[Request] Copy the entries verbatim, from the very first line down to and including the line that contains "This screenshot has width=2576, height=700. In".

◆ ◆ ◆ ◆ ◆ ◆ ◆

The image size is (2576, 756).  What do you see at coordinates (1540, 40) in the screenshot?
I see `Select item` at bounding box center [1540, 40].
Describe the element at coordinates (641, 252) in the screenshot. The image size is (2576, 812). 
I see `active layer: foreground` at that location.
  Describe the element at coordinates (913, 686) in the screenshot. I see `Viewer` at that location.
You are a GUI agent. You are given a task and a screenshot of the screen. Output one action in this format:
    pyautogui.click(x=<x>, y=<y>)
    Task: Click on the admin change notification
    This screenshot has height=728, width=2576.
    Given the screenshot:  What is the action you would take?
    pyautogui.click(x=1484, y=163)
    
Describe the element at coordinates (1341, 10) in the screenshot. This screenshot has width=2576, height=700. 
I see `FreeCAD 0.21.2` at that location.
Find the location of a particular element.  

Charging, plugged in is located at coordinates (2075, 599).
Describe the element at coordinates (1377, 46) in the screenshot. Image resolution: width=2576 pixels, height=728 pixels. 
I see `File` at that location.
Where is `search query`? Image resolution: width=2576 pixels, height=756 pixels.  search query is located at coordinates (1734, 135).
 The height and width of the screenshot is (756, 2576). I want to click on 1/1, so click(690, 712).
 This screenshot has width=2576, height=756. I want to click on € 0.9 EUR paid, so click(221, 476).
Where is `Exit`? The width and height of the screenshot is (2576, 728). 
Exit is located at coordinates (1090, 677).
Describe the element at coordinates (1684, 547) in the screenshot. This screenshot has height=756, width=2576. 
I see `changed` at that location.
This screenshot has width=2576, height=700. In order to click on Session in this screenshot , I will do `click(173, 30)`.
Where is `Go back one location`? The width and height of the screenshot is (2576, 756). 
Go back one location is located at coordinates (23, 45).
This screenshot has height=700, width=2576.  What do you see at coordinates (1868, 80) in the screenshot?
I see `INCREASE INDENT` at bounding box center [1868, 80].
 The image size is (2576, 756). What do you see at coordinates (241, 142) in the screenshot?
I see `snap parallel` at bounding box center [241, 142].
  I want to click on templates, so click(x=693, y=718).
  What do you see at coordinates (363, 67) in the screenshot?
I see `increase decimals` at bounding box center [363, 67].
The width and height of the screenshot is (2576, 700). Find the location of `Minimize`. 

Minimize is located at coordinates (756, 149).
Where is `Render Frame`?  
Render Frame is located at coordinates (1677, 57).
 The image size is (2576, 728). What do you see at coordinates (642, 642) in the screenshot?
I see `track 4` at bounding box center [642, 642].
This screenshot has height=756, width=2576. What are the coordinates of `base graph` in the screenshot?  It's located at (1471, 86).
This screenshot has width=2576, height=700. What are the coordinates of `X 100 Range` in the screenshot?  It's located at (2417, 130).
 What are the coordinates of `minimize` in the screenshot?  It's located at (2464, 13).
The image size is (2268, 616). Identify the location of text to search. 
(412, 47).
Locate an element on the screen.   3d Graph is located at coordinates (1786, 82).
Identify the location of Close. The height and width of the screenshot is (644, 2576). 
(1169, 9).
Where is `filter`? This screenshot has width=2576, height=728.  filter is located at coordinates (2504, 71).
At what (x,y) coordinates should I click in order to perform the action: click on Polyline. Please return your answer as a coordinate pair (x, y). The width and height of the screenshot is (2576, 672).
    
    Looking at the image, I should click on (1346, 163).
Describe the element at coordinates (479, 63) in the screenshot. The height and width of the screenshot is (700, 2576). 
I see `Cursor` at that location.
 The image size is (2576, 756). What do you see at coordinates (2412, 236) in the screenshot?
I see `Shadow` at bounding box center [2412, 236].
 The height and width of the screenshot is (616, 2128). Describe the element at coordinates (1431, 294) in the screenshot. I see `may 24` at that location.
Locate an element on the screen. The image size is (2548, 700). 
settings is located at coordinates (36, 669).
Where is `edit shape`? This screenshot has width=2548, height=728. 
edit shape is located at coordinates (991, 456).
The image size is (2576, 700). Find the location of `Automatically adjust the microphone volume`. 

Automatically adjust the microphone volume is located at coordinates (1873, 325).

◆ ◆ ◆ ◆ ◆ ◆ ◆

[Correct answer]
The image size is (2576, 756).  What do you see at coordinates (1540, 40) in the screenshot?
I see `Select item` at bounding box center [1540, 40].
Describe the element at coordinates (641, 252) in the screenshot. The image size is (2576, 812). 
I see `active layer: foreground` at that location.
  Describe the element at coordinates (913, 686) in the screenshot. I see `Viewer` at that location.
You are a GUI agent. You are given a task and a screenshot of the screen. Output one action in this format:
    pyautogui.click(x=<x>, y=<y>)
    Task: Click on the admin change notification
    This screenshot has height=728, width=2576.
    Given the screenshot:  What is the action you would take?
    pyautogui.click(x=1484, y=163)
    
Describe the element at coordinates (1341, 10) in the screenshot. This screenshot has width=2576, height=700. 
I see `FreeCAD 0.21.2` at that location.
Find the location of a particular element.  

Charging, plugged in is located at coordinates (2075, 599).
Describe the element at coordinates (1377, 46) in the screenshot. Image resolution: width=2576 pixels, height=728 pixels. 
I see `File` at that location.
Where is `search query`? Image resolution: width=2576 pixels, height=756 pixels.  search query is located at coordinates (1734, 135).
 The height and width of the screenshot is (756, 2576). I want to click on 1/1, so click(690, 712).
 This screenshot has width=2576, height=756. I want to click on € 0.9 EUR paid, so click(221, 476).
Where is `Exit`? The width and height of the screenshot is (2576, 728). 
Exit is located at coordinates (1090, 677).
Describe the element at coordinates (1684, 547) in the screenshot. This screenshot has height=756, width=2576. 
I see `changed` at that location.
This screenshot has width=2576, height=700. In order to click on Session in this screenshot , I will do `click(173, 30)`.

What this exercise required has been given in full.